Huyó de la actividad política, un campo en el que no se sentía cómodo y que lo distraía de otras pasiones por las que tenía un especial cariño. Pero, aun así, dada la coyuntura propia de las guerras decimonónicas le tocó ejercer como gobernador y mediar en un momento difícil para evitar el impacto terrible de la posible venganza del vencedor caucano sobre el territorio antioqueño. Sus convicciones más profundas, que compartía con cierta parte de la elite intelectual liberal, estaban conectadas con la paz como una necesidad fundamental para el progreso y evolución de los pueblos, la necesidad de fortalecer el progreso técnico y científico, y, sobre todo, impulsar la educación y la cultura como derechos fundamentales y necesarios para el desarrollo económico y el bienestar social.

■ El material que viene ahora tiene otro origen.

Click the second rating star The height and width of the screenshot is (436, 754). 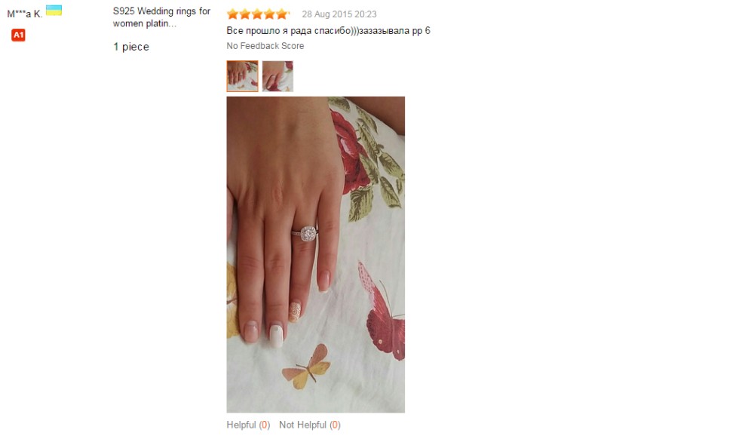(245, 14)
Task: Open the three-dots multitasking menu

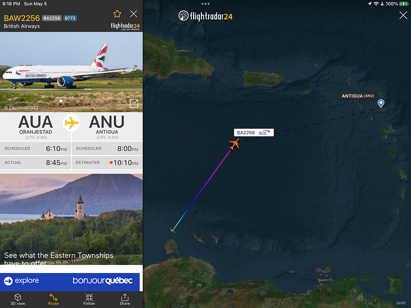Action: (205, 4)
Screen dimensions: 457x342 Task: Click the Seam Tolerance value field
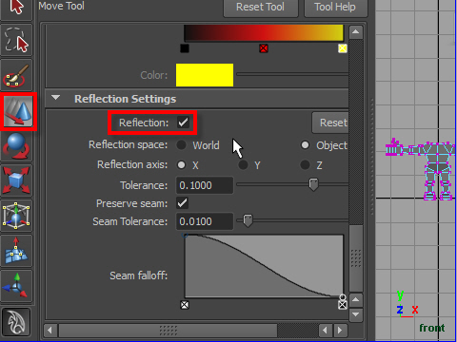tap(205, 221)
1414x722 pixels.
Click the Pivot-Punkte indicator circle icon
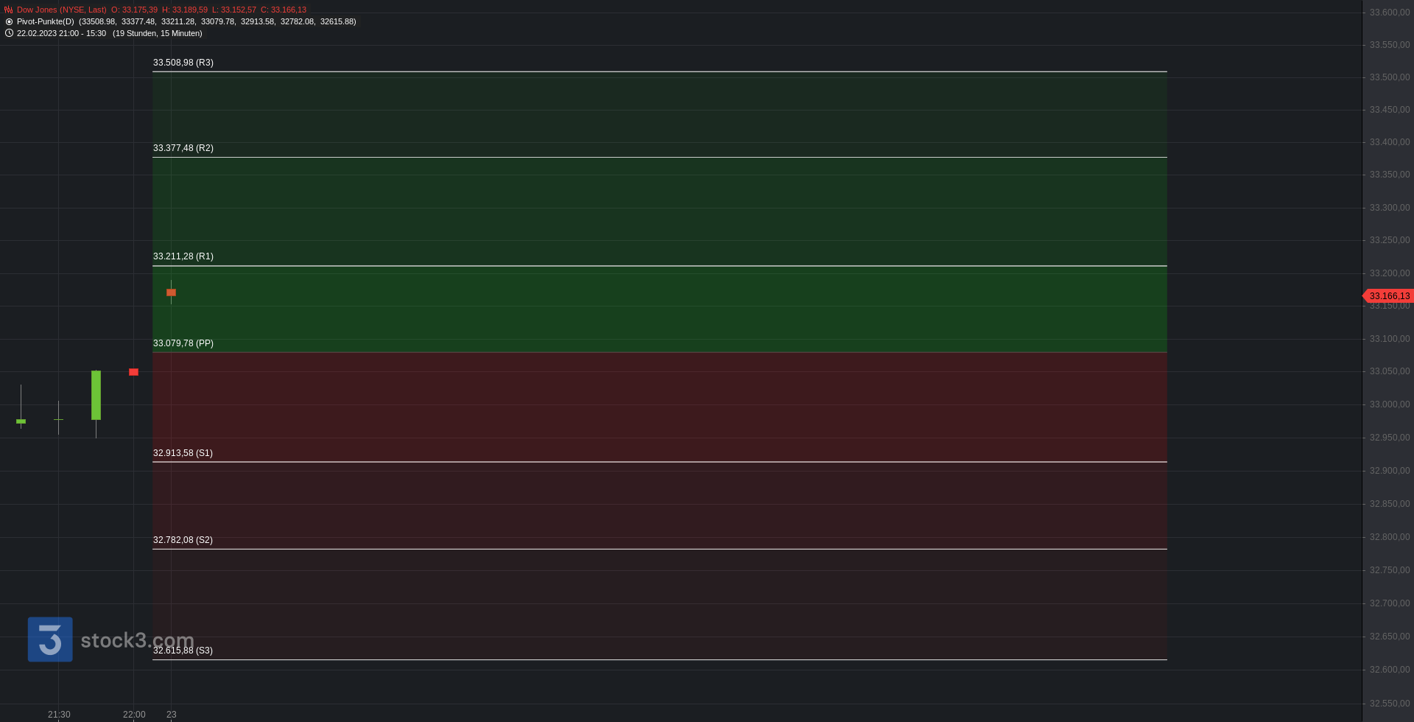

Esto último, un debate que aún sigue presente en nuestros días y que sigue teniendo un valor en una sociedad donde la historia cada vez tiene un papel más menor en los currículos académicos y que se cierran instituciones culturales.

Como historiador tuvo quizás la primera gran producción escrita sobre historia local y regional en un tiempo donde se empezaba a construir un imaginario de región y una identidad conjunta. Su trabajo La Geografía y Compendio Histórico del Estado de Antioquia, aunque con imperfecciones, es bastante notable teniendo en cuenta las dificultades que afrontó para poder llevarlo a cabo. Admiro las gestas de los conquistadores como viejas aventuras épicas, al estilo de las epopeyas escritas en la antigüedad greco-romana, aunque no dudó en denunciar los que consideraba “actos de barbarie” y la violencia propia del encuentro entre indígenas y peninsulares. Intentó definir, en una empresa compleja, la fecha de fundación y origen de todos los pueblos antioqueños que existían para 1885, y para ello consultó archivos y fuentes locales. Aunque no acertó siempre nos dio un aproximado y ayudó a responder esa pregunta fundamental por los orígenes que atormenta, en cierta medida, a todas las culturas humanas. No obstante, quizás el aporte más fundamental para la historia es que la extensa obra de Uribe Ángel abrió las puertas para despertar el interés por los estudios históricos, especialmente a nivel regional y local, en las nuevas generaciones, que no dudaron en tomar su libro como base y ampliarlo a través de diversas inquietudes y búsquedas. Escritores e historiadores posteriores como Francisco Duque Betancur, Gabriel Arango Mejía, Jorge Orlando Melo, James Parsons, Roger Brew, María Teresa Uribe, entre otros, tuvieron el libro como una de sus fuentes consultadas.

Le gustó viajar y, como un aventurero, disfruto de los desafíos propios de las rutas escarpadas, los ríos caudalosos y los senderos angostos. Pero que tenían una recompensa única: la posibilidad de disfrutar de un paisaje, de un lienzo natural, de una imagen que quedaría grabada en su memoria. El médico vio la naturaleza como una creación divina para recorrerla, conocerla, usarla en beneficio humano, la de viajar por ella y relatar los recorridos. Era allí donde se encontraba la auténtica belleza. Describió las gentes de pueblos antioqueños ignotos que incluso eran desconocidas en su propia ciudad, le dedicó un espacio especial a sus enfermedades y malestares. También valoró el progreso y la tecnología de los países con un mayor desarrollo económico como los Estados Unidos y le gustaba ser testigo de estos avances y herramientas como un inquieto niño que descubre un nuevo juguete. No dudó en ponerse las botas para cruzar pantanos, caminos fangosos y ríos, y para llegar a donde su mente curiosa y sus pies le permitían. Nos dejó una atractiva crónica sobre el lejano e inhóspito Nordeste y sus gentes.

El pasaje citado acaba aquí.